There is no question that there are many worthy women who could fulfill priesthood callings at least as well as their male counterparts do, if the priesthood were conferred upon them.  My wife is certainly one of them; she is my superior in every relevant quality of spirituality, service, and righteousness (and I’m entirely serious about that, not merely engaging in some sentimental but empty gesture of placing her, and womanhood generally, on a pedestal).  Yet God has not authorized the conferral of priesthood upon women.  Why not?  I have no idea.  I’ve heard various hypotheses, but I find none of them convincing.

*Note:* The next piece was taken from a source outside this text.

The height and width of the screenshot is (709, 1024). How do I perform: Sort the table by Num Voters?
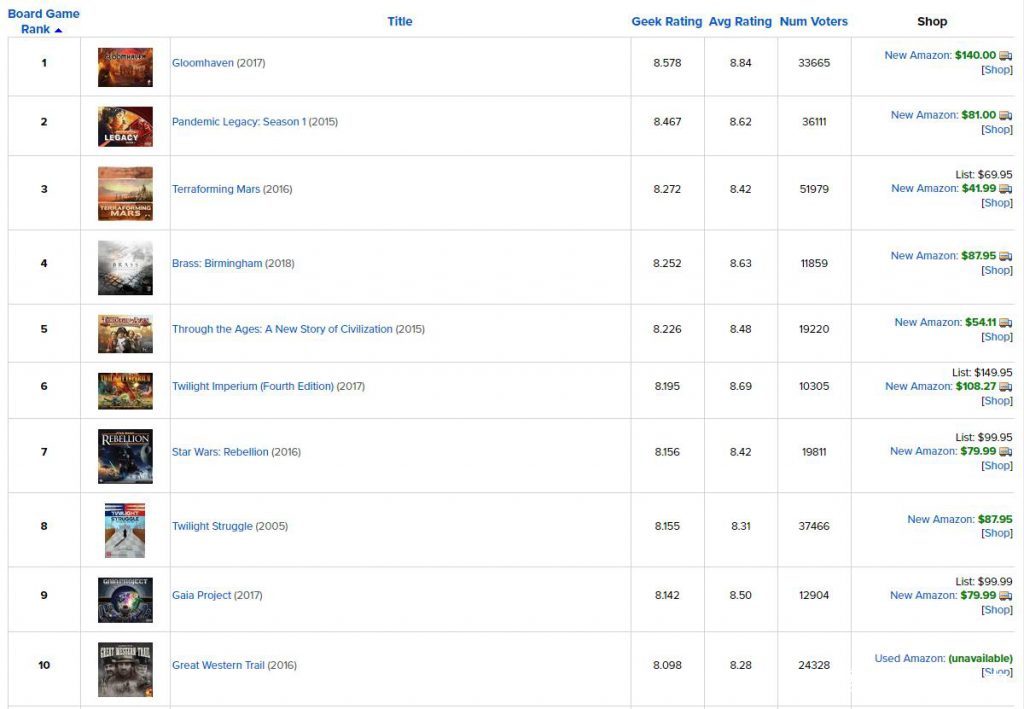click(813, 21)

The Lord hasn’t explained himself on this one.

So the proper answer, when asked to explain such discrimination — and it is “discrimination,” in the sense that it distinguishes between individuals and groups — is and should be, simply, “I know not, save the Lord commanded me” (Moses 5:6).

We just don’t know.

We certainly don’t know that God withheld the priesthood from blacks in order to protect them, or because they weren’t “ready” for it, or because it “benefited” them to be denied access to the temple or opportunities to serve missions, and the like.

We just don’t know.

And if we ever learn the reason, that knowledge will come through the Lord’s chosen prophets and apostles, not through BYU professors like me.

The most offensive thing about the quoted statement, though, is its rather complacent, patronizing, condescending tone.  (I’m assuming, here, that the quotation accurately reflects the professor’s actual words, in proper context.  Having been interviewed — and misrepresented — many times in the media, though, I should caution that that may or may not be true.)  To compare pre-1978 blacks to very young children — female, no less! (more grounds to take offense, if one wants to sniff dismissive sexism here) — comes across rather badly.  It infantilizes them, which isn’t even remotely a good thing.  I don’t want to push this too far, but it’s actually reminiscent of the sorts of defenses that were made of antebellum slavery in America, and of the “white man’s burden.”

As I say, I’m sure that my BYU colleague is a good and kind man who meant no harm.  And I won’t condemn him.  I hope that this controversy passes quickly, that he is not made “an offender for a word,” and that no long-term negative consequences befall him for his remarks.

But I want to distance myself — and my church — from what was said.  I strongly disagree with it, and it doesn’t represent Mormonism as I believe and understand Mormonism.